### DATA TO PROCESS
==*==
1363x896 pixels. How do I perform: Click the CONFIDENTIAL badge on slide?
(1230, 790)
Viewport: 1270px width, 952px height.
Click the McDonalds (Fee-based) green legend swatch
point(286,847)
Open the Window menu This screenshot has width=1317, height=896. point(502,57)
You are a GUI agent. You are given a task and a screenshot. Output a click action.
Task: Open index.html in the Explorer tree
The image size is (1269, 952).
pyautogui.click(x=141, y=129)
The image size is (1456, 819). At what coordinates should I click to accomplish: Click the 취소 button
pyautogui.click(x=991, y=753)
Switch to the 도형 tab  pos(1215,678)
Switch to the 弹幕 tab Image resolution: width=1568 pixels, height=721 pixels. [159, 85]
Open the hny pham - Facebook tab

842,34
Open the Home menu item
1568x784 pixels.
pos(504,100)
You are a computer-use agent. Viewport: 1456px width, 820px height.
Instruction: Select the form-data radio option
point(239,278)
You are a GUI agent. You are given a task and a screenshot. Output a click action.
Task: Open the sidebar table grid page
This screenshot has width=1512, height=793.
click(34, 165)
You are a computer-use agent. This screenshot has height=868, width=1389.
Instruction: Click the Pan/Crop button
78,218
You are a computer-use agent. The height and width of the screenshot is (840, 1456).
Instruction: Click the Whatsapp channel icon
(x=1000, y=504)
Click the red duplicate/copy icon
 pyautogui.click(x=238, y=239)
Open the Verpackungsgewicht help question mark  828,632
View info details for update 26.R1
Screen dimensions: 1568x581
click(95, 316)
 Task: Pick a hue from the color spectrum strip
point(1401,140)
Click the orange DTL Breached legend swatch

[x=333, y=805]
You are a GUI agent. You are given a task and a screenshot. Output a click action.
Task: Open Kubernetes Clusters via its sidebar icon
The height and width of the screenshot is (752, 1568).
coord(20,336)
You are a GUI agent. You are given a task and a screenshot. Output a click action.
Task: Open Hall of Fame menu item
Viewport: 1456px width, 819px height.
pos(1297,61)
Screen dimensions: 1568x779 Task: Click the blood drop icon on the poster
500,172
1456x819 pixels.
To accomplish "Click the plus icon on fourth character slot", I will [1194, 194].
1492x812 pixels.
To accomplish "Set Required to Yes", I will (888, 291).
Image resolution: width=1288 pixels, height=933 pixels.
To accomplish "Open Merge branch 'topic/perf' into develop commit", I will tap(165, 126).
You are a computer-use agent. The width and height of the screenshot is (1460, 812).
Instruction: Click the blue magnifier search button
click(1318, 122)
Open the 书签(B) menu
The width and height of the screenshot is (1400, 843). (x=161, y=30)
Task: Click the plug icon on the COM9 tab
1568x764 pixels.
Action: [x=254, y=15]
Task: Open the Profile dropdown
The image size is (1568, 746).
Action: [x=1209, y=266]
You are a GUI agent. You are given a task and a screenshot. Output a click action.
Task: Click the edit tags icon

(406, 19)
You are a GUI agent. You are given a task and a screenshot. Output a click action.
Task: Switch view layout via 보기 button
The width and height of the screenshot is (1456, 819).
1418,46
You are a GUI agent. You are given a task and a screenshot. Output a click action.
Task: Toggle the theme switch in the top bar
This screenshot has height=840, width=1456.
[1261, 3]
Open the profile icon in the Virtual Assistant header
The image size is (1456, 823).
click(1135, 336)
==*==
### WORK INSTRUCTIONS
Print every entry exactly.

### REPLY
1363x896 pixels. How do I perform: Click the CONFIDENTIAL badge on slide?
(1230, 790)
Viewport: 1270px width, 952px height.
Click the McDonalds (Fee-based) green legend swatch
point(286,847)
Open the Window menu This screenshot has width=1317, height=896. point(502,57)
You are a GUI agent. You are given a task and a screenshot. Output a click action.
Task: Open index.html in the Explorer tree
The image size is (1269, 952).
pyautogui.click(x=141, y=129)
The image size is (1456, 819). At what coordinates should I click to accomplish: Click the 취소 button
pyautogui.click(x=991, y=753)
Switch to the 도형 tab  pos(1215,678)
Switch to the 弹幕 tab Image resolution: width=1568 pixels, height=721 pixels. [159, 85]
Open the hny pham - Facebook tab

842,34
Open the Home menu item
1568x784 pixels.
pos(504,100)
You are a computer-use agent. Viewport: 1456px width, 820px height.
Instruction: Select the form-data radio option
point(239,278)
You are a GUI agent. You are given a task and a screenshot. Output a click action.
Task: Open the sidebar table grid page
This screenshot has width=1512, height=793.
click(34, 165)
You are a computer-use agent. This screenshot has height=868, width=1389.
Instruction: Click the Pan/Crop button
78,218
You are a computer-use agent. The height and width of the screenshot is (840, 1456).
Instruction: Click the Whatsapp channel icon
(x=1000, y=504)
Click the red duplicate/copy icon
 pyautogui.click(x=238, y=239)
Open the Verpackungsgewicht help question mark  828,632
View info details for update 26.R1
Screen dimensions: 1568x581
click(95, 316)
 Task: Pick a hue from the color spectrum strip
point(1401,140)
Click the orange DTL Breached legend swatch

[x=333, y=805]
You are a GUI agent. You are given a task and a screenshot. Output a click action.
Task: Open Kubernetes Clusters via its sidebar icon
The height and width of the screenshot is (752, 1568).
coord(20,336)
You are a GUI agent. You are given a task and a screenshot. Output a click action.
Task: Open Hall of Fame menu item
Viewport: 1456px width, 819px height.
pos(1297,61)
Screen dimensions: 1568x779 Task: Click the blood drop icon on the poster
500,172
1456x819 pixels.
To accomplish "Click the plus icon on fourth character slot", I will [1194, 194].
1492x812 pixels.
To accomplish "Set Required to Yes", I will (888, 291).
Image resolution: width=1288 pixels, height=933 pixels.
To accomplish "Open Merge branch 'topic/perf' into develop commit", I will tap(165, 126).
You are a computer-use agent. The width and height of the screenshot is (1460, 812).
Instruction: Click the blue magnifier search button
click(1318, 122)
Open the 书签(B) menu
The width and height of the screenshot is (1400, 843). (x=161, y=30)
Task: Click the plug icon on the COM9 tab
1568x764 pixels.
Action: [x=254, y=15]
Task: Open the Profile dropdown
The image size is (1568, 746).
Action: [x=1209, y=266]
You are a GUI agent. You are given a task and a screenshot. Output a click action.
Task: Click the edit tags icon

(406, 19)
You are a GUI agent. You are given a task and a screenshot. Output a click action.
Task: Switch view layout via 보기 button
The width and height of the screenshot is (1456, 819).
1418,46
You are a GUI agent. You are given a task and a screenshot. Output a click action.
Task: Toggle the theme switch in the top bar
This screenshot has height=840, width=1456.
[1261, 3]
Open the profile icon in the Virtual Assistant header
The image size is (1456, 823).
click(1135, 336)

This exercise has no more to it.